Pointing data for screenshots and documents
================================

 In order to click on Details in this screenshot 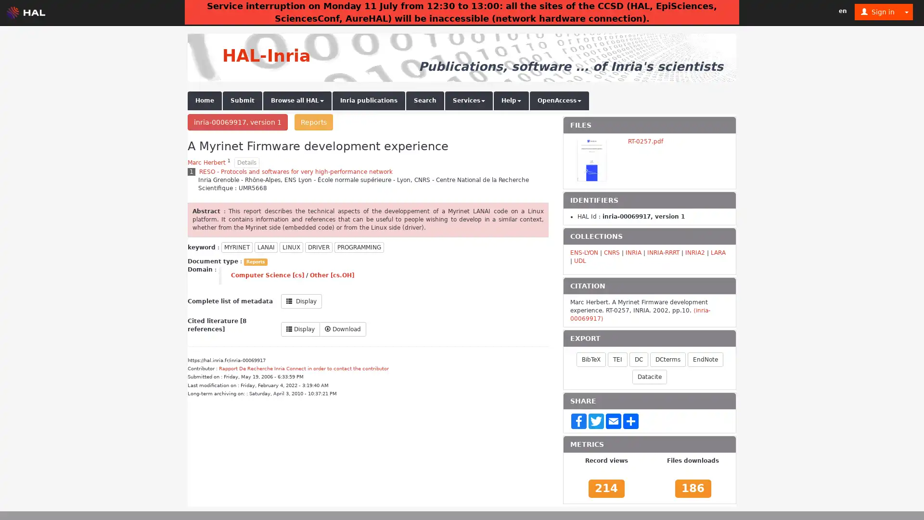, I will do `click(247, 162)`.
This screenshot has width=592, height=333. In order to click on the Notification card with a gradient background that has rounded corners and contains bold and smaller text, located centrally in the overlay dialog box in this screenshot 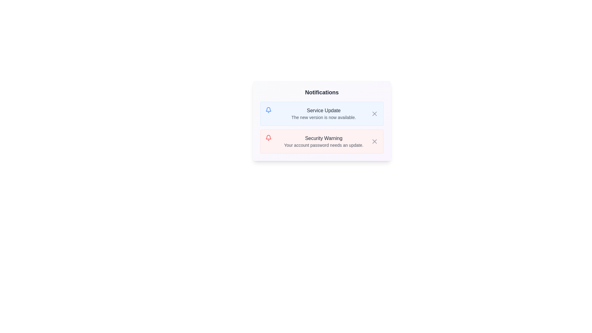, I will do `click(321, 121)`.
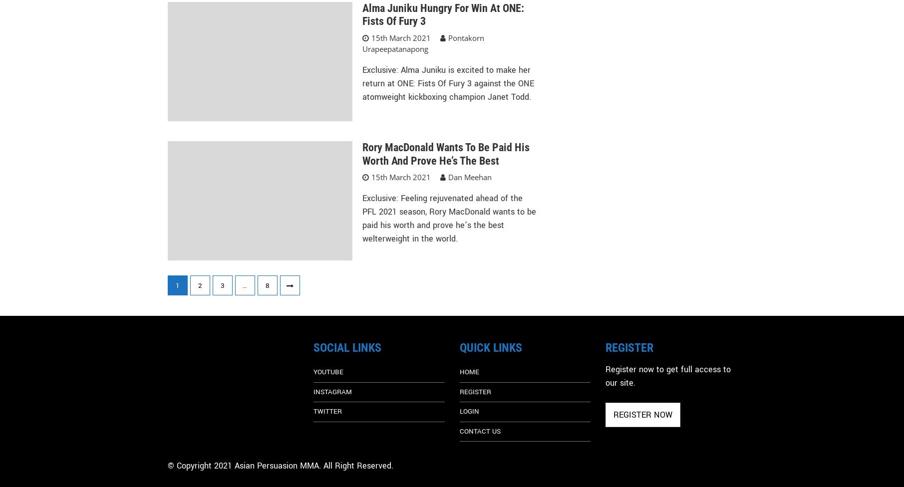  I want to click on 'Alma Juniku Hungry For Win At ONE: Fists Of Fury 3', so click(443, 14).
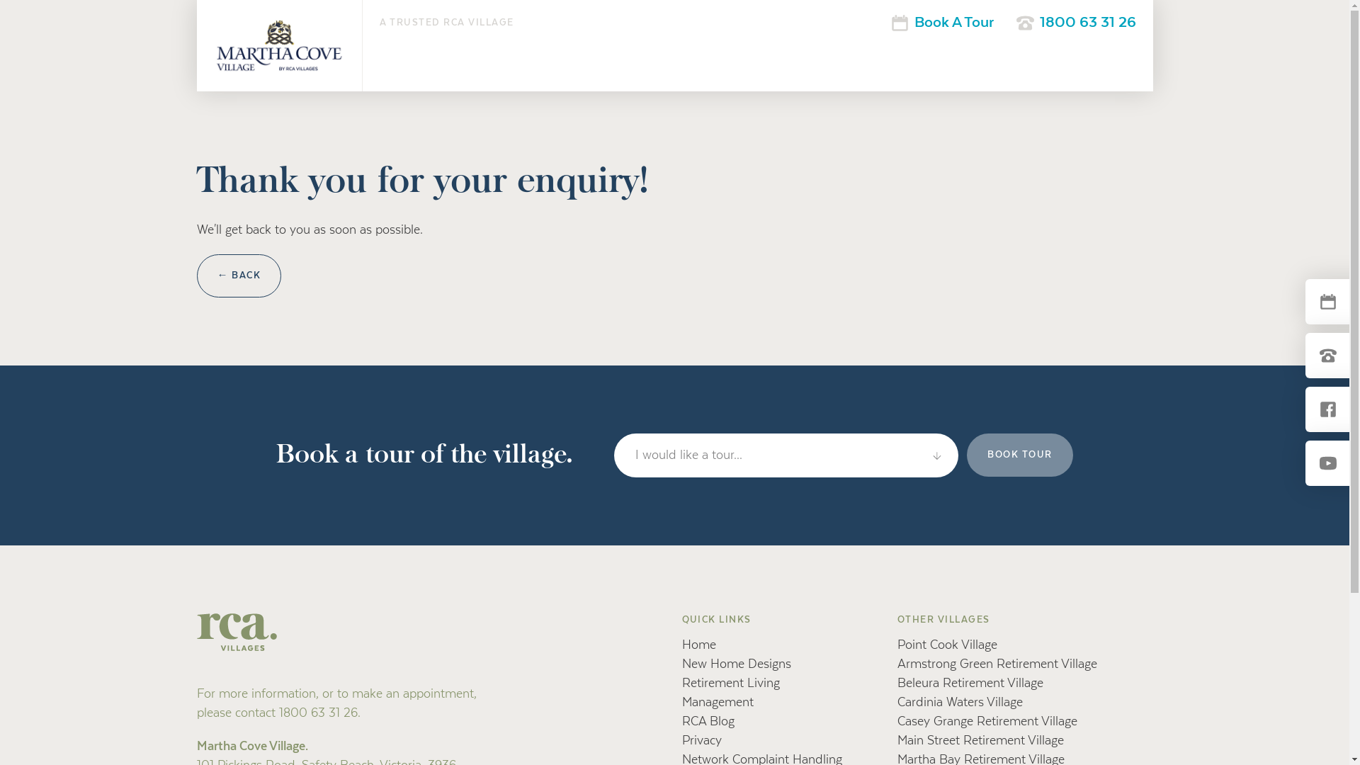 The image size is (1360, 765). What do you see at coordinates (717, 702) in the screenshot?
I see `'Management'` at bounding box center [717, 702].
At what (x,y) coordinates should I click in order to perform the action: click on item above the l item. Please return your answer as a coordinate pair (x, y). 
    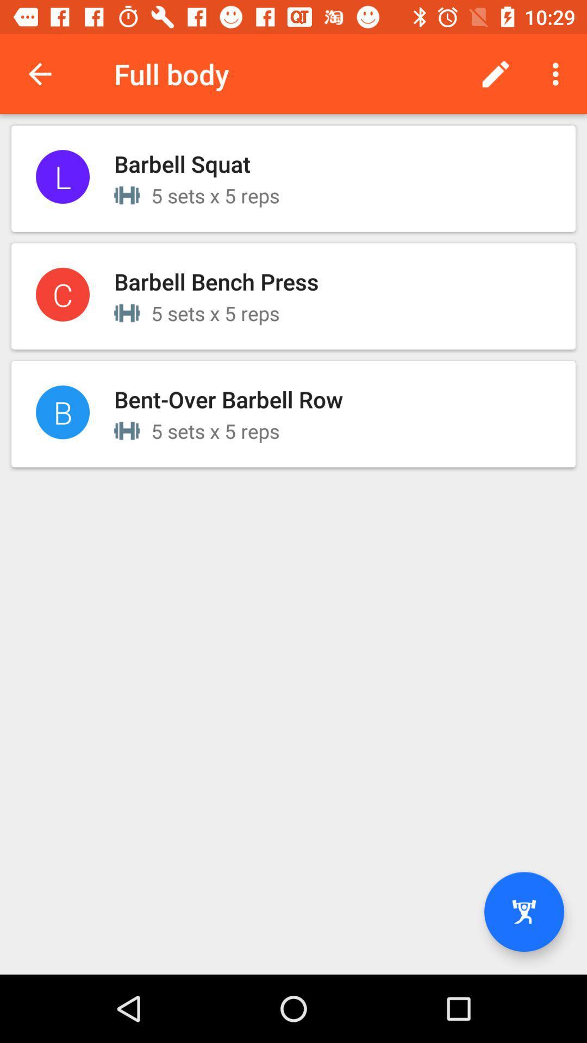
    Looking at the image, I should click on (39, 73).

================================

## YOUR OBJECTIVE
Copy the stretch from the line containing "At what (x,y)" through the end of the entries, word for word, leaving out the pictures.

## SOLVED EXERCISE
At what (x,y) coordinates should I click in order to perform the action: click on item above the l item. Please return your answer as a coordinate pair (x, y). 
    Looking at the image, I should click on (39, 73).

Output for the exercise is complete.